Everyone aspires to be fit, but how does a busy family with school, jobs and activities factor fitness into their busy lives?
Expert advice comes from the American Council on Exercise and the San Diego County YMCA.
"Families are under increasing stress and struggle to balance work, family and health," the Y's Pattie Griffin says. "Getting fit doesn't require that much time, it's just setting aside the time. It can be done during the time you're usually together as a family."
ACE stresses that parents who have adopted a lifestyle that includes healthful foods and regular exercise are living role models for their children. Parents who aren't quite there yet can follow these tips ACE suggests for children and improve the whole family's eating habits.
|CABIN FEVER - Parents who have a healthy lifestyle are living role models for their children. CNS Illustration by Eri Hashimoto.|
- The first step is to stop battling with your kids about food. Offer reasonable alternatives as you gradually reduce those high-fat, high-sugar foods. Be sure to include some of their favorite foods in daily meals.
- Stock the kitchen with a majority of healthy items, keeping in mind that kids want some of their favorite foods, which may be sweet and/or salty.
- A good way to get kids involved and committed to healthy eating is to involve them with the food shopping and preparation. Children who feel competent to select and prepare food will make more intelligent food choices.
- The key to keeping kids happy and healthy is to strike a balance between foods that are good for you and those that just taste good, between leisure or TV time and physical activity.
- Make physical activity a family affair. Go for walks, fly kites, Rollerblade around the neighborhood, play miniature golf or other sports. Anything that gets you moving together will no doubt be good for you, too.
Griffin seconds all that and urges families to just get started.
She points to statistics that show 60 million adults and 9 million children are obese or overweight and 15 percent of children have type II diabetes.
"The health statistics clearly illustrate why it's so important for kids and adults alike to lead healthier lifestyles. At the YMCA, we believe strong families play a critical role in how to make it happen," Griffin says.
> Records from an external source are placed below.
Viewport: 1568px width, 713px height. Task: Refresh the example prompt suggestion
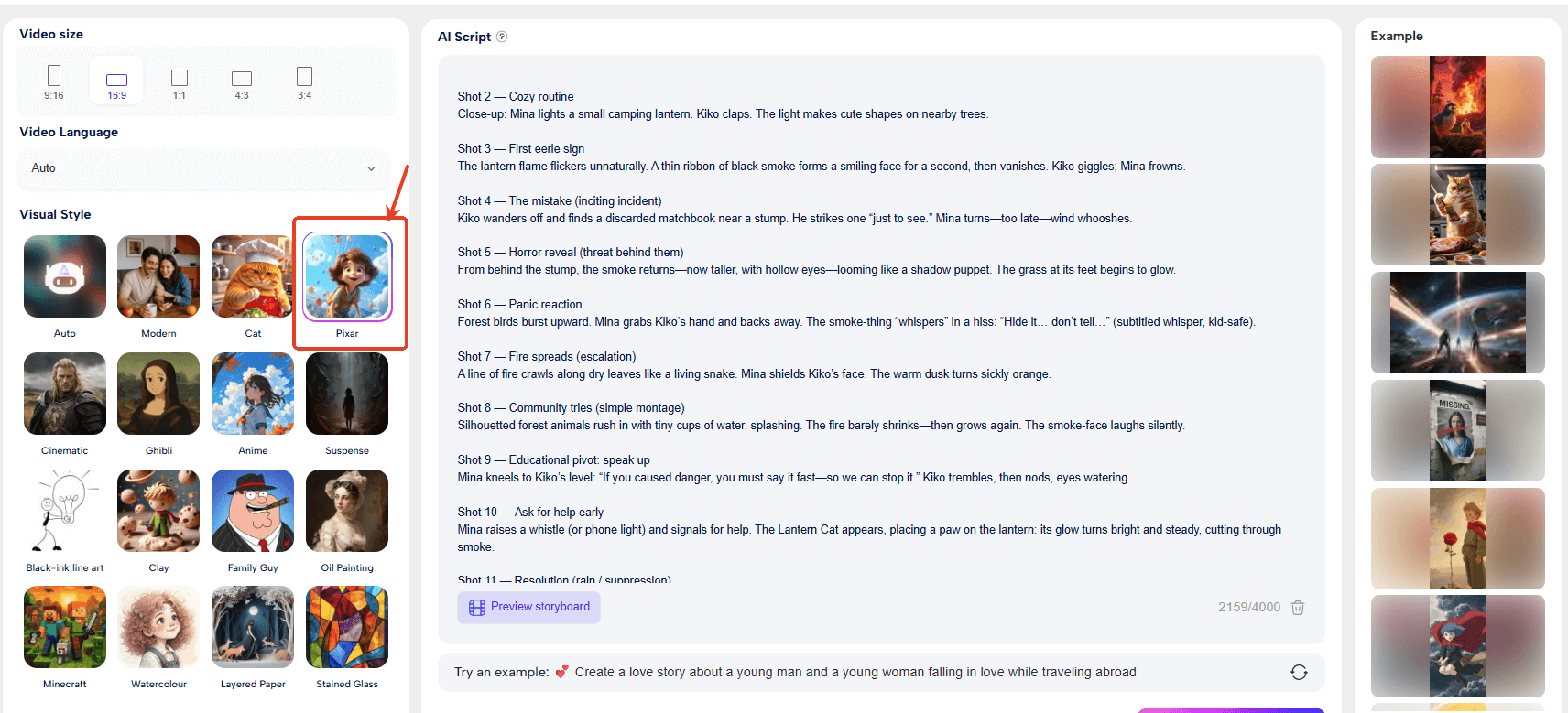(x=1298, y=673)
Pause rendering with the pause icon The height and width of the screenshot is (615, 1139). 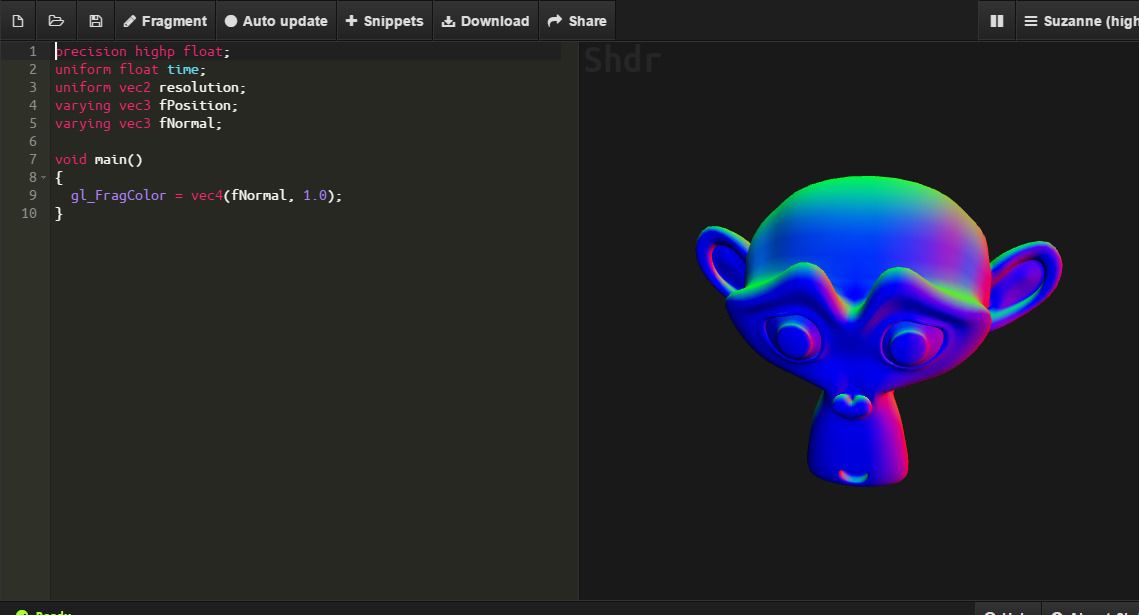pos(996,21)

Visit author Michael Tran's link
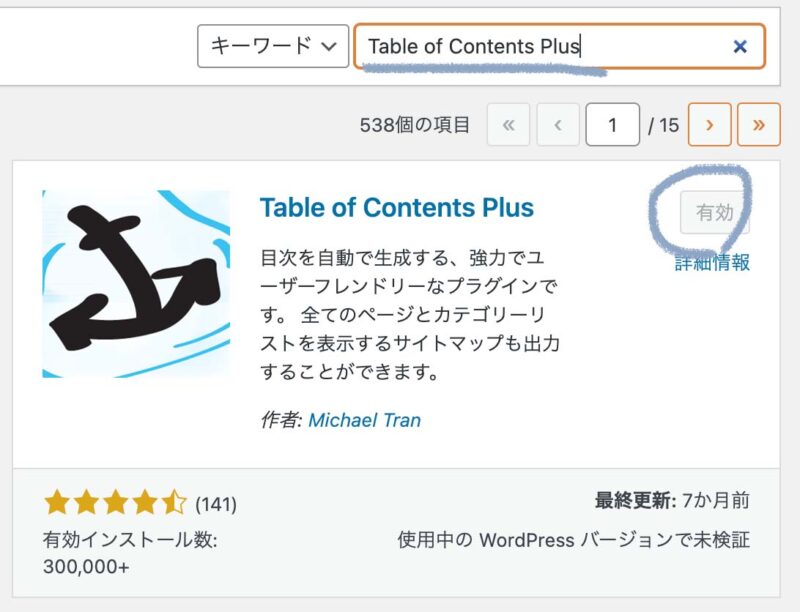pyautogui.click(x=364, y=420)
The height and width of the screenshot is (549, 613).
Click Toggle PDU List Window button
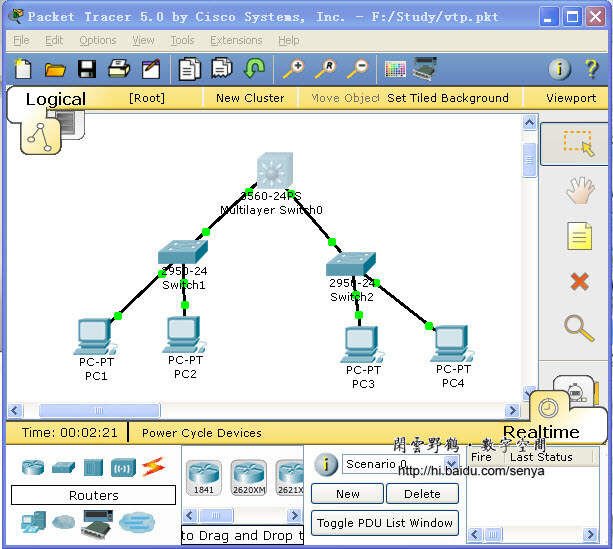point(385,523)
- First, schedule a time for the whole family to talk about family fitness resolutions.
- Consider the realities of your family's daily life that cannot be changed, or at least not changed overnight.
- Put goals in writing and display them on the refrigerator where every family member will see them regularly. Celebrate each small success and prepare for setbacks. A bout with the flu might get the whole family off track for a week or two, so schedule a family meeting to get restarted.
- Focus on adding healthy activities rather than restricting unhealthy ones - adding a fresh fruit snack every afternoon will naturally help replace the afternoon candy bar.
- If a family member is having trouble meeting a goal, brainstorm together to develop a new strategy. For example, if mom is having trouble finding time for exercise, the kids can do the dishes a few nights a week so she can take a 30-minute walk.